HIPAA Compliant Vendor

The vendors you choose to help run your business will determine your business success level. Ultimately, your vendor’s vulnerabilities are your vulnerabilities, which is why HIPAA emphasizes the importance of business associate compliance. Business associate vendors must be compliant with HIPAA standards. So how do you ensure that you are choosing HIPAA compliant vendors?

What is a Business Associate?

While not all vendors are considered business associates, many are. So does HIPAA consider a business associate vendor? A business associate vendor is any entity that creates, receives, transmits, or stores protected health information (PHI) on behalf of a healthcare organization. Some examples of business associates include electronic medical record platforms, email service providers, cloud storage services, online appointment schedulers, teleconferencing tools, and electronic payment software. When choosing which vendors are appropriate for your practice, you are obligated to vet them to ensure that they are HIPAA compliant vendors.

What Makes a Vendor HIPAA Compliant?

Many of the requirements that healthcare organizations need to meet also apply to business associates. HIPAA compliant vendors must ensure the confidentiality, integrity, and availability of PHI. To do so, they must implement safeguards to prevent unauthorized access or disclosure of PHI.

HIPAA compliant vendors implement the following.

Access Management

A key component of HIPAA compliance is controlling who has access to PHI. In today’s environment, most PHI is stored in an electronic format, making access management the best way to do so. Access management incorporates several components, including user authentication, access controls, and audit logs. To implement user authentication, unique login credentials must be given to each user of a platform or software.

HIPAA points to the need for unique login credentials in their minimum necessary standard, which requires PHI access to be limited to only the information needed to complete a specific task. Under this standard, employees must be given access to only the PHI they need to perform their job functions through unique login credentials, known as access controls. PHI access must also be tracked to ensure the minimum necessary standard is adhered to. To accomplish this, organizations must keep audit logs. Audit logs enable administrators to track which employees access what data and how long they access it. Tracking PHI access also establishes regular access patterns for each employee to detect inappropriate or unauthorized access quickly.

Data Security

As hacking incidents continue to plague the healthcare sector, data security is of utmost importance. End-to-end encryption (E2EE) is the best way to prevent hacking incidents.
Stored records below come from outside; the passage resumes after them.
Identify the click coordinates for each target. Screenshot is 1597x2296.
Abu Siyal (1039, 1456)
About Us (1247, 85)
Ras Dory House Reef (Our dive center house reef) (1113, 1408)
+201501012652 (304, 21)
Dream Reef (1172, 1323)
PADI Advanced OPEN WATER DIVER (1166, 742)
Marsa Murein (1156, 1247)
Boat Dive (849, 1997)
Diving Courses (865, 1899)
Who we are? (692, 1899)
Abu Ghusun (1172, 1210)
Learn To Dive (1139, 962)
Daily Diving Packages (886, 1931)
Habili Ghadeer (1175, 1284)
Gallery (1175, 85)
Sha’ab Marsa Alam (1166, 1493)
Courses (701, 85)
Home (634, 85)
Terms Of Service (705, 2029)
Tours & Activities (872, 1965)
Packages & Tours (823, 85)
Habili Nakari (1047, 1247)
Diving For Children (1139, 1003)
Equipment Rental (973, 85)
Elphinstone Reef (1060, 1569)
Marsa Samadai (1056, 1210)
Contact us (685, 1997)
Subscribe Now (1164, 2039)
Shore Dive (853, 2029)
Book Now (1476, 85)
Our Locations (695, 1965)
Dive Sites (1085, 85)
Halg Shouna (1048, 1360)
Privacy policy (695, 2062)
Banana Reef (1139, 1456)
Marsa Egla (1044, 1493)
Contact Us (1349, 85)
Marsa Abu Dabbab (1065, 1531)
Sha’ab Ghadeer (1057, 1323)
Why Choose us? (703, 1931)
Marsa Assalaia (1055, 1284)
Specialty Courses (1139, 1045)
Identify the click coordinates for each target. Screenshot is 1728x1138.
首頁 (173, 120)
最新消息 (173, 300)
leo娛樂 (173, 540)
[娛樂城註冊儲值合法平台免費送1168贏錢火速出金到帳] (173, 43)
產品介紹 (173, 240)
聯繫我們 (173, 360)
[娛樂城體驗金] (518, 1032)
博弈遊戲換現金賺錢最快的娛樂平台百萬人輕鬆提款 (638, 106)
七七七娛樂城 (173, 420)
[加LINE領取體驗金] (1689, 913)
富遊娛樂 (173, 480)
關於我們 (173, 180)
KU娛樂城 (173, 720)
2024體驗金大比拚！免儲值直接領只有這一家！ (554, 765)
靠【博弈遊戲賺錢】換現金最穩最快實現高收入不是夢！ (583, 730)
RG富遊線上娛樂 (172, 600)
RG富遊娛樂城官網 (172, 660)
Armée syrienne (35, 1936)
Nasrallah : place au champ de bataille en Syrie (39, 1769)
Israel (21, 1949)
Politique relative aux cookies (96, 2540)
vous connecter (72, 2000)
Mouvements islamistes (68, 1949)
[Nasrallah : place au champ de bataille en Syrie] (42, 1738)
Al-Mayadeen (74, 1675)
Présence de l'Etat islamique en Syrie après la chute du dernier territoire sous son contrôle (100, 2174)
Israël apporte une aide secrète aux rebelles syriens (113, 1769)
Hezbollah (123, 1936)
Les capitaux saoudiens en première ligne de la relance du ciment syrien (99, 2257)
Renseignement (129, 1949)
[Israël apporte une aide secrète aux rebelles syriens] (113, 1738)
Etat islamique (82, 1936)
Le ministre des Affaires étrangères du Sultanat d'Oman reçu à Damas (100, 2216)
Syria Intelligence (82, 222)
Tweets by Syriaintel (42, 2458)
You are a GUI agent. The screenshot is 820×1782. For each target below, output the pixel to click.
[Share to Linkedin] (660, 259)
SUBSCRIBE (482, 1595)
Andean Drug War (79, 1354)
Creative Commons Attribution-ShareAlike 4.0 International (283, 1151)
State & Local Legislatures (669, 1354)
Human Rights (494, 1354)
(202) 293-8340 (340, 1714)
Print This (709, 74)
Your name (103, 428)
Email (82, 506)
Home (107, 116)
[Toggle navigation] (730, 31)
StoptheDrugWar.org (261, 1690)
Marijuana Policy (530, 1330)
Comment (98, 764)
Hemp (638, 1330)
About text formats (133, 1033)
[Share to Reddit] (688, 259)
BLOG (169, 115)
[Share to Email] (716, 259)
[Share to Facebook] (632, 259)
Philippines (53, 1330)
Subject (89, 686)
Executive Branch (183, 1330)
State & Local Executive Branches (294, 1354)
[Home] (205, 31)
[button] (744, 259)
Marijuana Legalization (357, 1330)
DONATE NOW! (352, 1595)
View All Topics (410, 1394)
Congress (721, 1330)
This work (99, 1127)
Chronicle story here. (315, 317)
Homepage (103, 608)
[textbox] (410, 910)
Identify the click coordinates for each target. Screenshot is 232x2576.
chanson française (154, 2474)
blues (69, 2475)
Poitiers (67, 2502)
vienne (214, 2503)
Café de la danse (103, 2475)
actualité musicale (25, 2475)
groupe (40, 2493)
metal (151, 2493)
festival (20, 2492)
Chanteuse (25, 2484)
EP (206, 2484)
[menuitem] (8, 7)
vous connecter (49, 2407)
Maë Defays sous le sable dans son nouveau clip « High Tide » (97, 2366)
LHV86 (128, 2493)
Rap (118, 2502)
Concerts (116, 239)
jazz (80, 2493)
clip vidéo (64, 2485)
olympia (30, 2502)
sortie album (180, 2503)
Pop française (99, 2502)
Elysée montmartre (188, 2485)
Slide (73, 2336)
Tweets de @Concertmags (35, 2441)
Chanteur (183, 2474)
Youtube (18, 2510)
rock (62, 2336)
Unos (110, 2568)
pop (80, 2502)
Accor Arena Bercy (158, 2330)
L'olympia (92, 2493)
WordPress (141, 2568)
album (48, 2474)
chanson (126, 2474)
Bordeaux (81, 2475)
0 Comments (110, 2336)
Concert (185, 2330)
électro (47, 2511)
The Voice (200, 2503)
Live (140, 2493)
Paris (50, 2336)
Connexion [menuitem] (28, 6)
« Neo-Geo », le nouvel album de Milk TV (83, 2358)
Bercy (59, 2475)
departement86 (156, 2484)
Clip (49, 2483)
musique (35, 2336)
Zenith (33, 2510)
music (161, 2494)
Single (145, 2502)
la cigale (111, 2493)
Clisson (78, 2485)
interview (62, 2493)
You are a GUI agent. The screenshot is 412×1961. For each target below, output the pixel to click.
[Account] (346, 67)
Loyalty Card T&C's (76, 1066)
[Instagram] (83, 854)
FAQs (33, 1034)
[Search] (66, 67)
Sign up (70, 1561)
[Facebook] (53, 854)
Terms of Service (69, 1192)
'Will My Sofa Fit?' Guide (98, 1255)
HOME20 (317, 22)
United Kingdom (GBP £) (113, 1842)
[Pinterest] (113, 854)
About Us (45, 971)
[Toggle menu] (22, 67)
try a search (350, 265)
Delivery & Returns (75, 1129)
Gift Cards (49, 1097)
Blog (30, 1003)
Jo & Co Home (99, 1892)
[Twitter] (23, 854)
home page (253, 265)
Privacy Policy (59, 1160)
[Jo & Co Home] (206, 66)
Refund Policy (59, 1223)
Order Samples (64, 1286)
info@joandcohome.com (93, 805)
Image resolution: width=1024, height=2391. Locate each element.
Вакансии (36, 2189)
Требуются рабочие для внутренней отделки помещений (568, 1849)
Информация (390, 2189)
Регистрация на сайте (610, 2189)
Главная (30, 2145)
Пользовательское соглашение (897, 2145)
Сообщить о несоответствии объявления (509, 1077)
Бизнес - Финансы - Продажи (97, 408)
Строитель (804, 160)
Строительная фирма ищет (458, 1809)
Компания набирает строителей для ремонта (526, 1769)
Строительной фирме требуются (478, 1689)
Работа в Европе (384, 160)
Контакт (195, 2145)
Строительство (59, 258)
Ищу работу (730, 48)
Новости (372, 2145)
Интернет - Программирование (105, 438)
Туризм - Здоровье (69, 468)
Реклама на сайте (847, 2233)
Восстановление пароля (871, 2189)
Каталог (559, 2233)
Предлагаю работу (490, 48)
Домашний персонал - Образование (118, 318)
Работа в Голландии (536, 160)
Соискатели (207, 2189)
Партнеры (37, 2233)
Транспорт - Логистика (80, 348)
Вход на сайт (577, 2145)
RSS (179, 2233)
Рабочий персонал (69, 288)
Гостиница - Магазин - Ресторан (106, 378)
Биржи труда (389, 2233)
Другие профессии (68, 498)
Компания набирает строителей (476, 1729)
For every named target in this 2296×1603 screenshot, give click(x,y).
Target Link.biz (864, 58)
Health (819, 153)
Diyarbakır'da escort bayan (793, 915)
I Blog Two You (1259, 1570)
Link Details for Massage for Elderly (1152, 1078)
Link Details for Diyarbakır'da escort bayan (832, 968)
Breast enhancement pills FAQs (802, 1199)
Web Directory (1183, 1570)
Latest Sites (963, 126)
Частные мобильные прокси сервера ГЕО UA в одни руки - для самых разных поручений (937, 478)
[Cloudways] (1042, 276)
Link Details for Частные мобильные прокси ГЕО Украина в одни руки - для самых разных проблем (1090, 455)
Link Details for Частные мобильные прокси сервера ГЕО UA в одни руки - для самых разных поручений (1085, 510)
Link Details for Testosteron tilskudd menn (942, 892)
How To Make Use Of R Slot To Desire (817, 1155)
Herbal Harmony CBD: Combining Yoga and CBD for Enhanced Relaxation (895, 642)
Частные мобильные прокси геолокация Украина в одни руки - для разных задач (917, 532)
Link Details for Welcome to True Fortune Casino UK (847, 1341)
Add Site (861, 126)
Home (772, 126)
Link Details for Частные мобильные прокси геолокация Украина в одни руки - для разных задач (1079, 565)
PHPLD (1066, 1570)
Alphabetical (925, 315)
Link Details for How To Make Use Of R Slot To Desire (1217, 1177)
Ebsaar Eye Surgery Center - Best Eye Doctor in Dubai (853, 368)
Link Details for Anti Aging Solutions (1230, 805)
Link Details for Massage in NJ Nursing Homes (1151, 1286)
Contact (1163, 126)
E2EE prevents unauthorized access to data as it is transmitted through receipt.

Although not explicitly mandated by HIPAA, the Security Rule states that “The encryption implementation specification is addressable, and must therefore be implemented if, after a risk assessment, the entity has determined that the specification is a reasonable and appropriate safeguard in its risk management of the confidentiality, integrity and availability of e-PHI. If the entity decides that the addressable implementation specification is not reasonable and appropriate, it must document that determination and implement an equivalent alternative measure, presuming that the alternative is reasonable and appropriate. If the standard can otherwise be met, the covered entity may choose to not implement the implementation specification or any equivalent alternative measure and document the rationale for this decision.”

Data Backup

Businesses working with PHI must also implement data backup procedures. Establishing and implementing procedures to create and maintain retrievable, exact copies of electronic protected health information (ePHI) is essential to implementing an effective data backup plan. In the case of a breach or natural disaster, data backup facilitates business continuity and the quality of patient care.

HIPAA Business Associate Agreement

Regardless of how secure a vendor is, they are not a HIPAA compliant vendor if they do not sign business associate agreements (BAAs). Vendors that will not enter into a BAA with their healthcare clients cannot be used for business associate services.

A BAA is a legal agreement between a healthcare provider and their business associate vendor that requires each signing party to be HIPAA compliant and agree to maintain its compliance. A business associate agreement is essential to compliance as they ensure that each party implements measures to safeguard PHI.